*Excerpt to read:*
I have compiled and run the above example on visual studio 2019 with a preprocessed data file (~500 mb of lat/lon/elevation data). I run it against gdal/proj 3.0.1/6.1.1 and 3.2.1/8.0.1.

  • 3.0.1/6.1.1 takes 17.9 seconds to run
  • 3.2.1/8.0.1 takes 21.6 seconds to run
  • Loading the data takes ~3.3 seconds in both cases
  • So the newer version is ~25% slower

The vTune profile from 6.1.1 is:
image

The vTune profile from 8.0.1 is:
image

Besides the performance regression, it is notable that about 25% of the runtime in both cases is spent just calling proj_errno_reset...not sure if anything can be done about that.

*Listing:*
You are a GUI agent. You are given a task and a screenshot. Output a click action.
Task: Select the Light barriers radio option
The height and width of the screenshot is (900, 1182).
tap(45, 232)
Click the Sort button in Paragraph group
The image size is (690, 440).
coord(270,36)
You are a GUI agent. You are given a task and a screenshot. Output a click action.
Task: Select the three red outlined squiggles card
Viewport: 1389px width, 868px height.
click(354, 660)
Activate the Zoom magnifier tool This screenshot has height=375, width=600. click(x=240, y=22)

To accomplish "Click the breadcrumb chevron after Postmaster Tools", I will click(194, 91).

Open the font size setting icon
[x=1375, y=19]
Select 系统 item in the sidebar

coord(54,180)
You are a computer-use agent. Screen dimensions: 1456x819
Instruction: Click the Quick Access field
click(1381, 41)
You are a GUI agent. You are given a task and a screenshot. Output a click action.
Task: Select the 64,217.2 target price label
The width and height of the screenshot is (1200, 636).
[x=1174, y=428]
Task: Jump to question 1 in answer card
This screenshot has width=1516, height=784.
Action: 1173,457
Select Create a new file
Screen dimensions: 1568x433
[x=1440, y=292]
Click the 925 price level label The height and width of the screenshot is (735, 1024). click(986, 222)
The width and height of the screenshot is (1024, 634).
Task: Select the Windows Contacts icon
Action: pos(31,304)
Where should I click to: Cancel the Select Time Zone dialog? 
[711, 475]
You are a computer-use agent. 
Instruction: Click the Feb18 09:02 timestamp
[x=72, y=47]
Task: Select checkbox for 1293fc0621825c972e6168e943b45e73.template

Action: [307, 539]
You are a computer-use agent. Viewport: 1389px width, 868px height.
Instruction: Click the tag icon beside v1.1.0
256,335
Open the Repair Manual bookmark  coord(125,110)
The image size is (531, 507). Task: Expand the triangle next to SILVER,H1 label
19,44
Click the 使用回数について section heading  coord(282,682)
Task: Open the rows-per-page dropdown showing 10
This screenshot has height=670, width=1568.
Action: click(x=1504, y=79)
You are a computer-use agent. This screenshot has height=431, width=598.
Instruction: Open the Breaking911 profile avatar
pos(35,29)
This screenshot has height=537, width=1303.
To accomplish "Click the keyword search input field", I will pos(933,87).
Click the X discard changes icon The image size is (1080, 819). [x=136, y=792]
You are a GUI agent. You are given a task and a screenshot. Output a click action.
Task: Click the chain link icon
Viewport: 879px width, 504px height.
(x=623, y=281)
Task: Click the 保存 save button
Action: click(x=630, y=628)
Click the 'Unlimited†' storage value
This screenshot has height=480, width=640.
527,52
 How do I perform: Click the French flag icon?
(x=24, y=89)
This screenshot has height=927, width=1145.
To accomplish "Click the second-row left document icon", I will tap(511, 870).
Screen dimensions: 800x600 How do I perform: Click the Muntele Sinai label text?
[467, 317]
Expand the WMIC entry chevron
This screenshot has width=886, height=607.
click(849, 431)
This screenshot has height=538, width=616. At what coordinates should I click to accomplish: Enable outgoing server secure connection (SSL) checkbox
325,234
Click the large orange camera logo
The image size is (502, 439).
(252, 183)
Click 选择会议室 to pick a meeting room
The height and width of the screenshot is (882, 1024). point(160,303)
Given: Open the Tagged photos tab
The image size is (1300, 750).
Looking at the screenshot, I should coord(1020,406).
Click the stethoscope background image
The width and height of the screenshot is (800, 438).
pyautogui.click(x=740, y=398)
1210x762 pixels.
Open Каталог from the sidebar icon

*Given problem 1:*
Answer the following from the performance report above:
(a) In which environment was the example compiled and run?
(b) How long does loading the data take?
(c) Which function accounts for about 25% of the runtime in both cases?
*Given problem 2:*
For each statement, state whether it agrees with the performance report, and quote the words that settle it.
(a) The data file used holds roughly 500 MB of latitude, longitude and elevation data.
(b) The 3.2.1/8.0.1 combination runs faster than the 3.0.1/6.1.1 combination.
(c) The author proposes a fix for the time spent in proj_errno_reset.

*Task answer 1:*
(a) Visual Studio 2019
(b) About 3.3 seconds in both cases
(c) proj_errno_reset

*Task answer 2:*
(a) Yes: "a preprocessed data file (~500 mb of lat/lon/elevation data)"
(b) No: "3.0.1/6.1.1 takes 17.9 seconds to run" and "3.2.1/8.0.1 takes 21.6 seconds to run"
(c) No: "not sure if anything can be done about that"